Detrás del fuego y las pintas, no hay un proyecto de mundo nuevo, sino el placer de destruir el que existe en lo cercano e inmediato. En eso son profundamente contemporáneos: hijos del desencanto, de la era del like, del instante y una nueva cepa de delincuencia juvenil. No militan, se expresan; no organizan, estallan. Son la traducción física de un malestar sin causa y de una rebeldía sin horizonte. No se asumen izquierdistas, ni revolucionarios, ni estudiantes, ni sindicalizados. No hay organización detrás de sus pasos, solo la intuición de la furia. Actúan como enjambre: se convocan sin conocerse, aparecen sin previo aviso y desaparecen entre las cortinas de humo blanco que les lanzan “sus represores” antes de que los manifestantes comprendan lo ocurrido, pues para entonces han huido o han callado.
Ante el anonimato, ante las máscaras, ya comienza a preocupar a más de un grupo o colectivo de las izquierdas; no para legitimar el uso de la fuerza de las autoridades para contenerlos, no para llamar a la represión selectiva, sino para deslindarse y llamar a los medios a dejar el espectáculo y evitar engordarles el caldo a estas organizaciones que, cuando menos desde hace tres lustros, han venido operando desde la oscuridad, tanto en México como en otras ciudades del mundo.
No es revolución, es ruido. No es resistencia, es un espejo de la desesperanza colectiva, nuestra anomia como país, la que no podemos negar ni voltear a ver. Y ese quizá sea el principal problema: estas expresiones crecerán mientras las mismas izquierdas no asuman la autocrítica, la inclusión y retomar las banderas de lucha que se han perdido.

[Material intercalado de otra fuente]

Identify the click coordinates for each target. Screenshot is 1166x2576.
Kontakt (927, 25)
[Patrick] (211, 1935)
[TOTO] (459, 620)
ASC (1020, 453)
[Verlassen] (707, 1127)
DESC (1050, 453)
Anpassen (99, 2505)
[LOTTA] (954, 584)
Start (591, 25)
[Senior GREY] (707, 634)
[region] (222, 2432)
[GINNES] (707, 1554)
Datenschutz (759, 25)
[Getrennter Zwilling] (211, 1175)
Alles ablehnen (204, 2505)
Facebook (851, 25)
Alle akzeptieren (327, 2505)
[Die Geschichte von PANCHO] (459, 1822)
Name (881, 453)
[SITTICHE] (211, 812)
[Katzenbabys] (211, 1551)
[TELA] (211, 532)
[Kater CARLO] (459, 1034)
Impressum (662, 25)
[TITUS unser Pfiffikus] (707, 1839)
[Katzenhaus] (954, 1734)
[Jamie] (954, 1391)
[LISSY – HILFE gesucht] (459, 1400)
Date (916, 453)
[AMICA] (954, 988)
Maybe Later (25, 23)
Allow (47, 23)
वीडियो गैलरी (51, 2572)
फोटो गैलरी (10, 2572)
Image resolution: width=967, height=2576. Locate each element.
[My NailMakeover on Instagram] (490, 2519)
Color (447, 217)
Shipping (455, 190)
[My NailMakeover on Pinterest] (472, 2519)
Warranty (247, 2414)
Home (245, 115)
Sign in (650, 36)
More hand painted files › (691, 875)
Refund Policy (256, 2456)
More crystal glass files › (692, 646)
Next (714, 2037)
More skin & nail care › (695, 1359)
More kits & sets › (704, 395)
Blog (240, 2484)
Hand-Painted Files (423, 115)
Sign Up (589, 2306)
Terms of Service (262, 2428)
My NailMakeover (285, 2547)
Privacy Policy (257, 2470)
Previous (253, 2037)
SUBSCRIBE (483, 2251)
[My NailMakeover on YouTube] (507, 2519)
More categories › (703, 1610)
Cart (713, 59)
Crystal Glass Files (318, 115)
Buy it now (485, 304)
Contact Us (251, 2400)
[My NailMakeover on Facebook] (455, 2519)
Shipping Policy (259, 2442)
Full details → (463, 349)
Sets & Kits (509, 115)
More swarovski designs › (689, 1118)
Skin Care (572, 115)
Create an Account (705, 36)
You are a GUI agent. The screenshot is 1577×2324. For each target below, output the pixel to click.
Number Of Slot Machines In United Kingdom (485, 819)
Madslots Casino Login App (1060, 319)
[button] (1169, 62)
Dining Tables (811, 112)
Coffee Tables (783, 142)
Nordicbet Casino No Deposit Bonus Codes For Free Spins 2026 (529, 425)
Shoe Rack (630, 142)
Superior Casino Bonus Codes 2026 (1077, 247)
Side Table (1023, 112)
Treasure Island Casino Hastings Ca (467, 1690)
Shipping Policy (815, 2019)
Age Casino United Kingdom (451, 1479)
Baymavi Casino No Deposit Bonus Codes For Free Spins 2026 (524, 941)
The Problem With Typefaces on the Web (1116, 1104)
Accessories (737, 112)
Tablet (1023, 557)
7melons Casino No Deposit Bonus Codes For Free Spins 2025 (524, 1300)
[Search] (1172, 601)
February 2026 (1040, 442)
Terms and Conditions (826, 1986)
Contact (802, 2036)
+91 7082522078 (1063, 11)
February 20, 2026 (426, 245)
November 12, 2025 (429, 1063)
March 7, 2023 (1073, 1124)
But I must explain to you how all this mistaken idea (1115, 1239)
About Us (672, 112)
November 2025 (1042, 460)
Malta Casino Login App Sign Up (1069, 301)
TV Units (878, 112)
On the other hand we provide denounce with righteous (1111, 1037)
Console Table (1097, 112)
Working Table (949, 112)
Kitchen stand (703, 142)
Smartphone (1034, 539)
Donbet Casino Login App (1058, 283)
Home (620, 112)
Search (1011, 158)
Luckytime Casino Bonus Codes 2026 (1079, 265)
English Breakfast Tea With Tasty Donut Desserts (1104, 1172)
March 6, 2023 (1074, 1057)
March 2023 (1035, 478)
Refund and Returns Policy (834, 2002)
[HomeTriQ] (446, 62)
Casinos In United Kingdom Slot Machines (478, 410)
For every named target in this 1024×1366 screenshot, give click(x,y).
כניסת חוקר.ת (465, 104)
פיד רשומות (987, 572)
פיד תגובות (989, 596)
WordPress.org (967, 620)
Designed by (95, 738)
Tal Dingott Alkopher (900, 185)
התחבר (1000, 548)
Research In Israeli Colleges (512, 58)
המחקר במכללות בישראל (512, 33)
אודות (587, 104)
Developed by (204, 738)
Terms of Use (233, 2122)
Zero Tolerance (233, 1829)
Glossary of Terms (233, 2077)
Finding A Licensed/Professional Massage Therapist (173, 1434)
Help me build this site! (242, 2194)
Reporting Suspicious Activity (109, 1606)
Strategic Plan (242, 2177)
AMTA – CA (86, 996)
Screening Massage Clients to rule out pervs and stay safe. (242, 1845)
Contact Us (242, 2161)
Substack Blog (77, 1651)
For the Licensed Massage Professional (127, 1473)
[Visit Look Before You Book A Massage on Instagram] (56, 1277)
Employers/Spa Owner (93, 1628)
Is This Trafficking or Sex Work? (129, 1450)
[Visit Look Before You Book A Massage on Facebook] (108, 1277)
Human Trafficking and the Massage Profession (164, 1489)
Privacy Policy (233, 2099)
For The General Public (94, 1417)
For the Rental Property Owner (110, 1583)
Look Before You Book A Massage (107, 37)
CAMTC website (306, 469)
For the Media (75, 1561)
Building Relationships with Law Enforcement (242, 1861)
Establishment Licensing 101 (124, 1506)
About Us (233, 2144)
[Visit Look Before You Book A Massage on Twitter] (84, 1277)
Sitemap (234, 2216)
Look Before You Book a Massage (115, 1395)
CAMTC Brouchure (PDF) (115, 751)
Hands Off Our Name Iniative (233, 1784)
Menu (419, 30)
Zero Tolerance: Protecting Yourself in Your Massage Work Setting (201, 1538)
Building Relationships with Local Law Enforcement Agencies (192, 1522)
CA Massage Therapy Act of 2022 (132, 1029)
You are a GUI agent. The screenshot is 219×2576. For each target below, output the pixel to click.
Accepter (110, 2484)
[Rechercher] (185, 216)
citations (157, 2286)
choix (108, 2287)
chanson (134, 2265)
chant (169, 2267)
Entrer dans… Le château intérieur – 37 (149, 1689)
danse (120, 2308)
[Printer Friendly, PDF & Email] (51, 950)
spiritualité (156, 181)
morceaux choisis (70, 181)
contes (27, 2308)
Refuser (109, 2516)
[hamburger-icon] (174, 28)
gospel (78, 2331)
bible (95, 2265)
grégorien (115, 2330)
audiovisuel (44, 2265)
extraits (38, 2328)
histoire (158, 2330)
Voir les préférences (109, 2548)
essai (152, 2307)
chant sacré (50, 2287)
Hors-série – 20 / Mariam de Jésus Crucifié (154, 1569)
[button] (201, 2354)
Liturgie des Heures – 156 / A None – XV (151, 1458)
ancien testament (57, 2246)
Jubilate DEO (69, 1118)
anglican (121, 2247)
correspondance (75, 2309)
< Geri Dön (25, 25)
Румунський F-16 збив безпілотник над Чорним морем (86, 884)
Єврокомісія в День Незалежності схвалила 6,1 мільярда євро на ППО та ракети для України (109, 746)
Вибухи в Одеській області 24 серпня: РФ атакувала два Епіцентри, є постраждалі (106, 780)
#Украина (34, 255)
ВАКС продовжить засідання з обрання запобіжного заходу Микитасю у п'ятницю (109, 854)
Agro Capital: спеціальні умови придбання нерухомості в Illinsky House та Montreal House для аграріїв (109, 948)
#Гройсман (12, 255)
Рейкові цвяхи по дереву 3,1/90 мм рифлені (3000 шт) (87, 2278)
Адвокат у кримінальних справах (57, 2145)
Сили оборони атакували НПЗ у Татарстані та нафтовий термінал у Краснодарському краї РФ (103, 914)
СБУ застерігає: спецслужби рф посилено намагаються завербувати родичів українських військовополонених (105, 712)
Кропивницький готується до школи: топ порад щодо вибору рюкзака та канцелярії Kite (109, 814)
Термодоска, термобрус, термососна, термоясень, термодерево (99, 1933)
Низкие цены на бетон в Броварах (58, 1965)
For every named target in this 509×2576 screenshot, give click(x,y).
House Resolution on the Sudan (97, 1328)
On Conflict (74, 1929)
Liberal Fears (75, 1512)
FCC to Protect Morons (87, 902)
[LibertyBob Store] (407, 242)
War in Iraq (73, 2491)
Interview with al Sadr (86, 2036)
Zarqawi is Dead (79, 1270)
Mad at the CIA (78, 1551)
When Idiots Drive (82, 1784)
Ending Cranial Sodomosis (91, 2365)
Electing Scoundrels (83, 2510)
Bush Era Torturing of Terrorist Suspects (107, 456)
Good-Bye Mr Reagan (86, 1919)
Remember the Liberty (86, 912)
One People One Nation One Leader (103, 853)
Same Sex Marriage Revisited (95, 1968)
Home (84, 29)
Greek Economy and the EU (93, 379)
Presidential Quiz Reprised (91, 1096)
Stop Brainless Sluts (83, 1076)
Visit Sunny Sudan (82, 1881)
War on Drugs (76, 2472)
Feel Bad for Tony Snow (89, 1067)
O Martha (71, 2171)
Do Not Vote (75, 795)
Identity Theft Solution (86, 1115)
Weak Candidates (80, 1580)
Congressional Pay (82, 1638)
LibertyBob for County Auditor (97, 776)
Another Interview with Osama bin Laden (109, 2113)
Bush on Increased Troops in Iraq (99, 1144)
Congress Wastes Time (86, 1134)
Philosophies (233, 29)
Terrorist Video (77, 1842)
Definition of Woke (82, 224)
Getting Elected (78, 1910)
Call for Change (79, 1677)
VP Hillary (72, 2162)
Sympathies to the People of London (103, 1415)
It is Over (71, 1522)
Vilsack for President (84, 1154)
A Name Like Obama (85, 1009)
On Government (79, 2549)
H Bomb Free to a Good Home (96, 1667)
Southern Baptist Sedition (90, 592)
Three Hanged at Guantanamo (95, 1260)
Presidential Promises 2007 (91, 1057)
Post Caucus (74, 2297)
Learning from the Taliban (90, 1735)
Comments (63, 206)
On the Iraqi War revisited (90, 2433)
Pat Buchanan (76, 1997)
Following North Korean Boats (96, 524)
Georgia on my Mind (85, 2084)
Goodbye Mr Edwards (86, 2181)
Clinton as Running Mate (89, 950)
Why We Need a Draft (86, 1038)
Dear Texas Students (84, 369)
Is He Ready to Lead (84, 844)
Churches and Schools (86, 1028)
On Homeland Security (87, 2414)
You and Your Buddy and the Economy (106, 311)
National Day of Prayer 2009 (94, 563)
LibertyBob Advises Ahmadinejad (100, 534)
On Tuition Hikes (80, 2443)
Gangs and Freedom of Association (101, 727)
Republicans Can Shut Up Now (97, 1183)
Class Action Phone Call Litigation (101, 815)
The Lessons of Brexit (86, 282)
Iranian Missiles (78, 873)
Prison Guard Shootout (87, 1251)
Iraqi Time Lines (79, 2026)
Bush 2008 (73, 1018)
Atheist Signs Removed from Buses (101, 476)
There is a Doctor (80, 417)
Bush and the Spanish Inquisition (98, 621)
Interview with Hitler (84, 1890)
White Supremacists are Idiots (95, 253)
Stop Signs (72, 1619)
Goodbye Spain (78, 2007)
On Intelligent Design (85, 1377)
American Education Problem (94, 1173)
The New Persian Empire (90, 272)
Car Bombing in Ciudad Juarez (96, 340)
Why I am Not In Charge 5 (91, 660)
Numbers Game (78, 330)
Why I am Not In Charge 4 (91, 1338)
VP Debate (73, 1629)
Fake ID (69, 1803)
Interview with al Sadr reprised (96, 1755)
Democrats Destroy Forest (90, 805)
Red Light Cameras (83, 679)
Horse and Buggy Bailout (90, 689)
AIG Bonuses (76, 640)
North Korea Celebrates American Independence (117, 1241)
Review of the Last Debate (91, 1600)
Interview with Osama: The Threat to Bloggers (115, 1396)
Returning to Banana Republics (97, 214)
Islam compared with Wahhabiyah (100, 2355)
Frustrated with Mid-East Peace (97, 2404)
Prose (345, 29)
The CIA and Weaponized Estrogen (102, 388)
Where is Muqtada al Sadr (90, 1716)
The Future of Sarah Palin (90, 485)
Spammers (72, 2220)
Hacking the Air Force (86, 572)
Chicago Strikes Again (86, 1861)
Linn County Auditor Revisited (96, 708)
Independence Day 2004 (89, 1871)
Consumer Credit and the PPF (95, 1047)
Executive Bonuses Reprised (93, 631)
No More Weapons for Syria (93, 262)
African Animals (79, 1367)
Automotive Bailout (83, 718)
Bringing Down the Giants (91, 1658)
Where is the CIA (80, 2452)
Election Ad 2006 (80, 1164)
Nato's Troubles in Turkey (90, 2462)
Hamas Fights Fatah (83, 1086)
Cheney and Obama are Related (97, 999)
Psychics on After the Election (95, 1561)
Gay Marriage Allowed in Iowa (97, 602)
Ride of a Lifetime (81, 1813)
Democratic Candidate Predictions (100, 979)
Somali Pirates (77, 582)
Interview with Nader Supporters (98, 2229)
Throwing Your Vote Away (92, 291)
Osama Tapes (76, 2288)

Las izquierdas sociales ya no sólo los descalifican, sino que los quieren lejos de sus expresiones; las autoridades y comentócratas ubicadas más a la derecha los usan como justificación para estrenar aparatos de represión y contención social y los medios los convierten en portada porque vende, así se desvirtúen los mensajes centrales. En esa triangulación se diluye la lucha genuina: las luchas sociales, las madres buscadoras, los colectivos feministas, los obreros precarizados o los estudiantes que exigen respuesta al poder política. Todos pagan el costo simbólico del petardo que provoca un incendio no tan lejos ni tan ajeno.